Johannesburg - Cosatu supports the need to change the constitution to bolster land redistribution, but does not support expropriation without compensation, it said on Thursday.
"We are concerned that the willing buyer, willing seller principle has not helped South Africa to achieve what we aimed to achieve in ensuring that land is restored to the people," said Cosatu president Sidumo Dlamini.
He was speaking after a meeting of Cosatu's central executive committee (CEC).
The CEC decided to call for the amendment of the constitution to address the property clause.
The ANC Youth League also made this call earlier this year. It wants land to be expropriated without compensation.
However, Cosatu believes expropriation without compensation is not the way to go.
"We must mobilise the country behind the demand for more aggressive land and wealth redistribution and show the real dangers of maintaining the status quo," it said in a resolution.
"In this regard, we call for real dialogue among all our people, including with the opposition parties."
Dlamini said Cosatu wanted a more effective method which ensured that land was indeed restored to the people.
Changing the constitution requires the ANC to obtain a two-thirds majority in the next election, he said. Cosatu reiterated its support for the nationalisation of mines.

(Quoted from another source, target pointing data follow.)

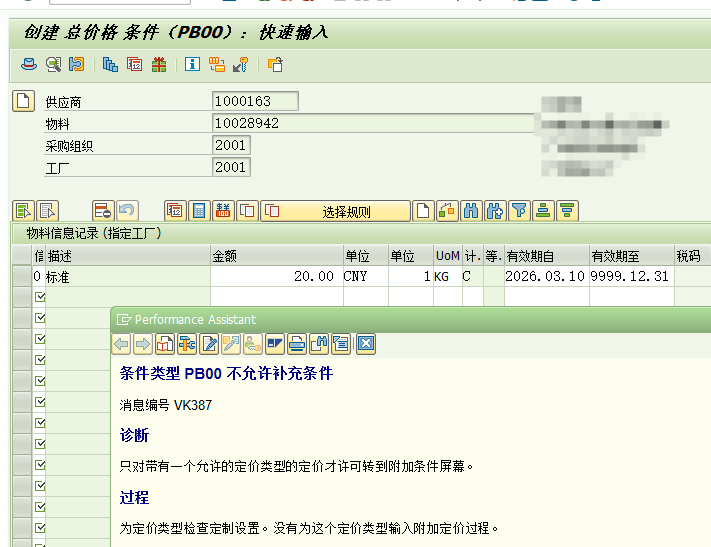Viewport: 711px width, 547px height.
Task: Click the 有效期至 date field 9999.12.31
Action: pos(630,276)
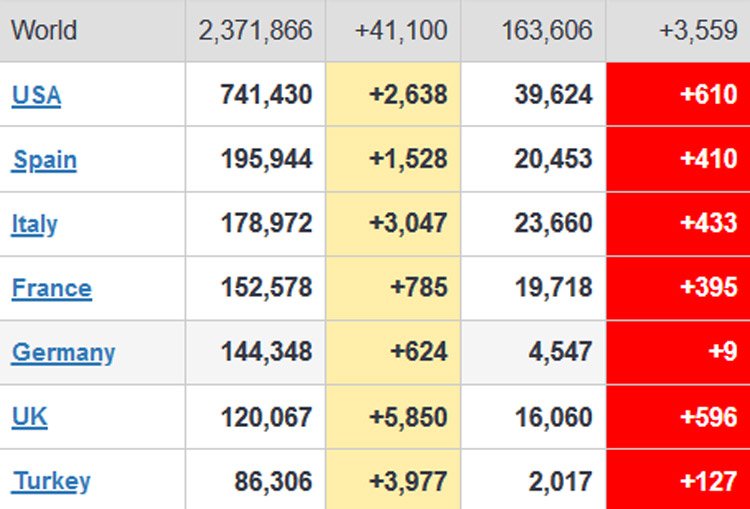Select Spain new cases +1,528 cell
Screen dimensions: 750x509
pyautogui.click(x=408, y=160)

Dlamini also echoed comments by ANC secretary general Gwede Mantashe earlier this week, that nationalisation must not be used as a lobbying tool ahead of the ANC's elections. He said it was a concern when the debate on nationalisation was used to sow division, and to identify those who wanted to lead in the ANC.
Cosatu was also adamant that there was no succession race in the federation over the position of general secretary, held by Zwelinzima Vavi.
It was recently reported that the general secretaries of powerful affiliates within the federation were vying for the position.